Take a moment to experiment with the simulated environment and look at the events that occur. Try sending a few packets with no loss or corruption. Does the protocol work properly? Try with just loss. Try with just corruption. Some of the errors with the Alternating Bit implementation should be apparent.
What to do
The implementation of Alternating Bit should be identical to that described in your book (page 244/245, Extended FSM description of Alternating Bit sender and receiver are shown).
There may be errors in the protocol. You will need to test it. The errors are only in the altbit.c file. The other three files are correct and do not need to be modified. None of the mistakes are with the programming language or the data structures, they are all errors in the protocol behaviour. The program will compile and run as written; but the sender and receiver do not follow the Alternating Bit protocol.

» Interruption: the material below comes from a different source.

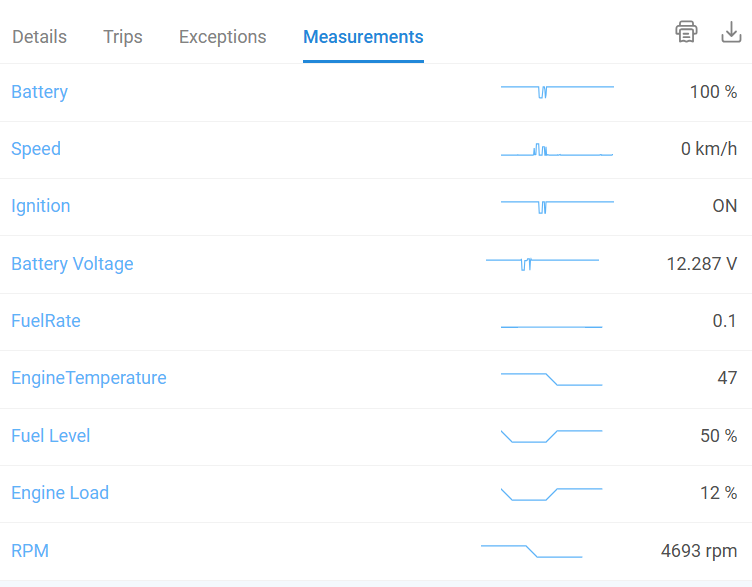
Task: Click the print icon
Action: (686, 32)

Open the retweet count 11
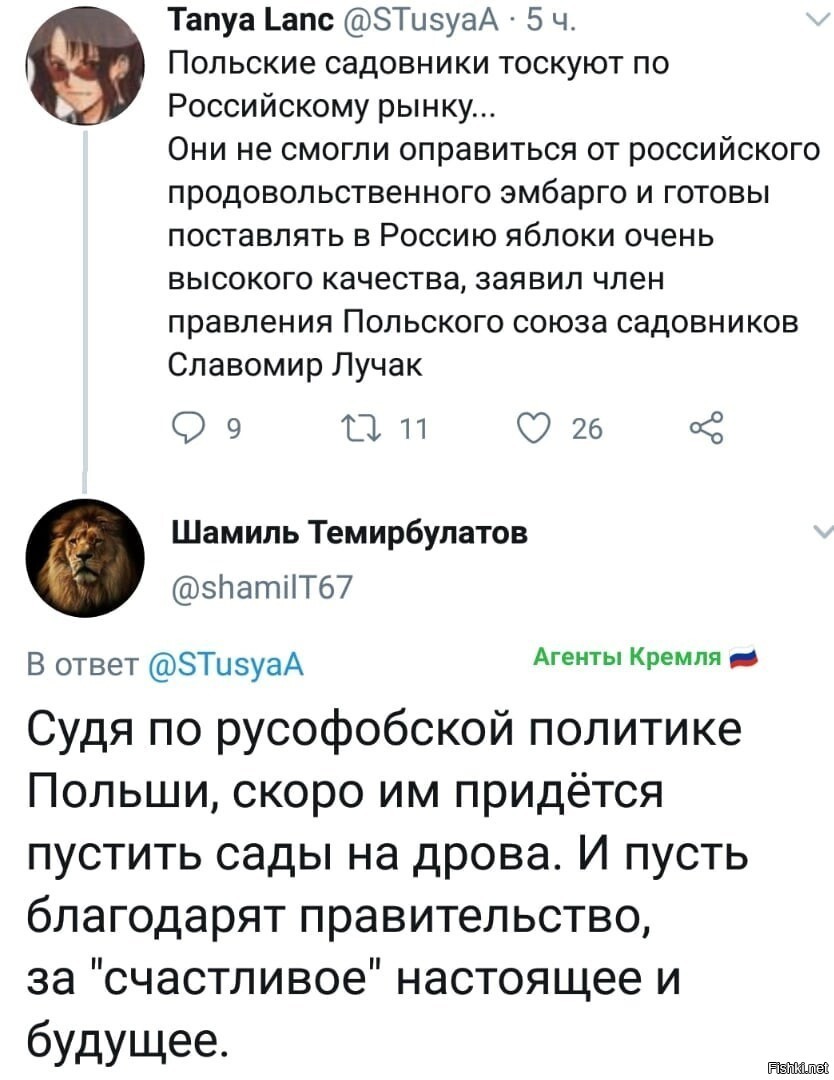(x=414, y=429)
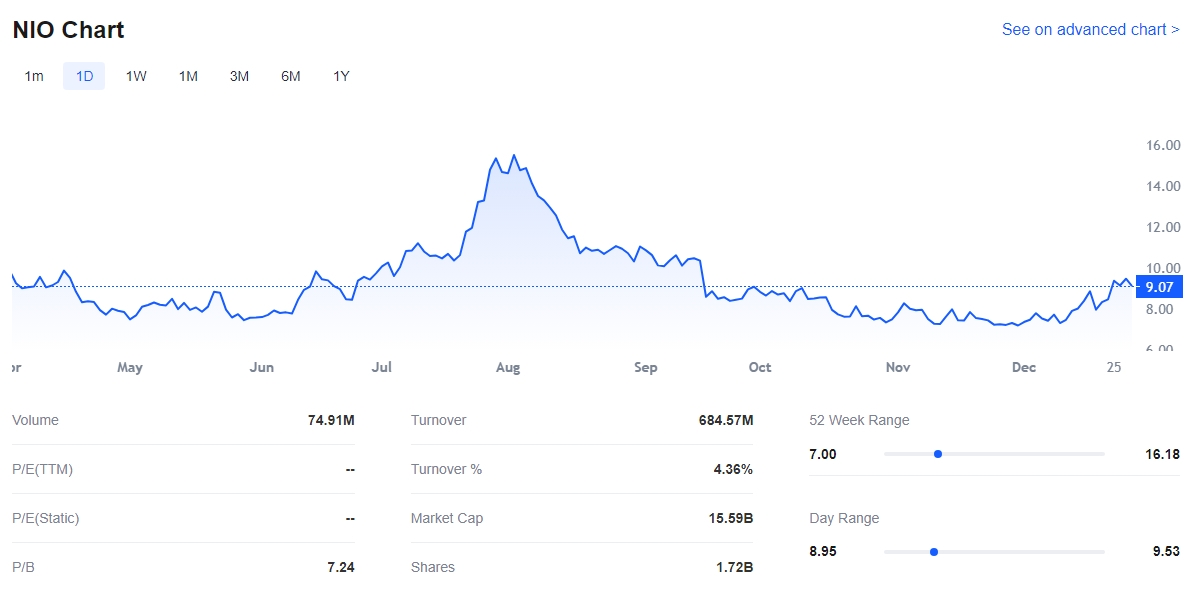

This part has 4 tests which test that you have correctly finished the code. Since mark submission link will show you what should have happened if you submit an incorrect solution,there is a 1 mark penalty for each submission you make after the first. You should test and correct any errors before submission. If you rely on mark submission link to do your testing, then your mark will reflect this. However, if you are really stuck, realise that this is a small percentage of the marks for each test, and the output should help clarify any misconception. We have provided an Oracle (see details below in the Handing In section) which will tell you if you pass the tests or not; but will give you no other information.  There is no mark penalty to use the Oracle.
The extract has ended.